Provecho, then, is not really a food magazine at all, but a cultural review that uses food as a focal point. It’s anthropology that tastes good. One that is, in its own way, creating a community all its own.

 
 

Arjun Basu: So how does your story begin? A lot of your story, a lot of interviews in Provecho start with that question, but how does your story begin? 

Kyle Yoshioka: I would say my story begins with my grandmother and it begins with her because she is my primary link to my heritage. I’m half Japanese on my dad’s side and I grew up with her. My grandparents raised me halftime and I learned a lot from her. From her I learned kinda how to comport myself and then, crucial for me, how to cook. And cooking became my primary link to my heritage. It’s how I feel connected to the Japanese part of my identity. And it’s how I care for people. It’s how I was cared for in turn.

And it’s just been part of my life for as long as I can remember.
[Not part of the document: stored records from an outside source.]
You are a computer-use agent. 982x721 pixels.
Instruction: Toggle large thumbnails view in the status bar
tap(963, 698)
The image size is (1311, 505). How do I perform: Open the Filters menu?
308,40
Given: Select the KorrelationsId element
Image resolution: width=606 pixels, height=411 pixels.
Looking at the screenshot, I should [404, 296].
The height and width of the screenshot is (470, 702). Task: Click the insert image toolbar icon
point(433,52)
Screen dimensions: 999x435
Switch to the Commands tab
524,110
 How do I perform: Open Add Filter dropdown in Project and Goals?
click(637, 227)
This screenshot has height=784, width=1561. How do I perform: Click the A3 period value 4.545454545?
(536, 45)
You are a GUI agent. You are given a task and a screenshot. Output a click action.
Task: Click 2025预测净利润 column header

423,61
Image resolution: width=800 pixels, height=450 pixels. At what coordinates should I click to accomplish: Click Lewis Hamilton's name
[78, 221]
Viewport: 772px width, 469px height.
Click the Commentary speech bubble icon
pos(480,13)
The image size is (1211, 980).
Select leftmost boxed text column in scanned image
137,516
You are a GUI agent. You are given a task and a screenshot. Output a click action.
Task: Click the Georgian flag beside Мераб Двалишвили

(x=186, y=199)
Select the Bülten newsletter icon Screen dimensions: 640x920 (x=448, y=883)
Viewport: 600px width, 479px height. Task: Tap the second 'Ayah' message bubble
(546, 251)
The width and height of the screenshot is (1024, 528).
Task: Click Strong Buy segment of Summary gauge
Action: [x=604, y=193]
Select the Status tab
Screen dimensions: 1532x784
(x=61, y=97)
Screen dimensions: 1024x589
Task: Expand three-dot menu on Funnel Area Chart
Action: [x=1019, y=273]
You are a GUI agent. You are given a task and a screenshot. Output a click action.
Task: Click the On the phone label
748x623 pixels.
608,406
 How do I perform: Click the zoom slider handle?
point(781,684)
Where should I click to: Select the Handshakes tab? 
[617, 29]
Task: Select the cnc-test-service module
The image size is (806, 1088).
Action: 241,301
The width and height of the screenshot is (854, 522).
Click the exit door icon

And so she was just like a looming, large figure in my life. And I think a lot of people can relate to the power that a grandmother has over your life. If you’re lucky enough to have them be present with you. So I think that’s where it starts for me.

Arjun Basu: We’re going to come back to the whole idea of memory and family and grandmothers. But how does that origin story then translate into founding a magazine? 

Kyle Yoshioka: Yeah, so I’m a writer by trade. And I think a primary way that I began to find my voice as a writer was realizing that origin story is something that was a rich thing for me to mine.

I don’t have a background in publishing by any means. This magazine, Provecho, is like my first foray into any kind of publishing. It began as a really organic product of the collaboration that I had with my design director, Heldáy de la Cruz. We came together one summer in 2022, I believe, and we wanted to work together.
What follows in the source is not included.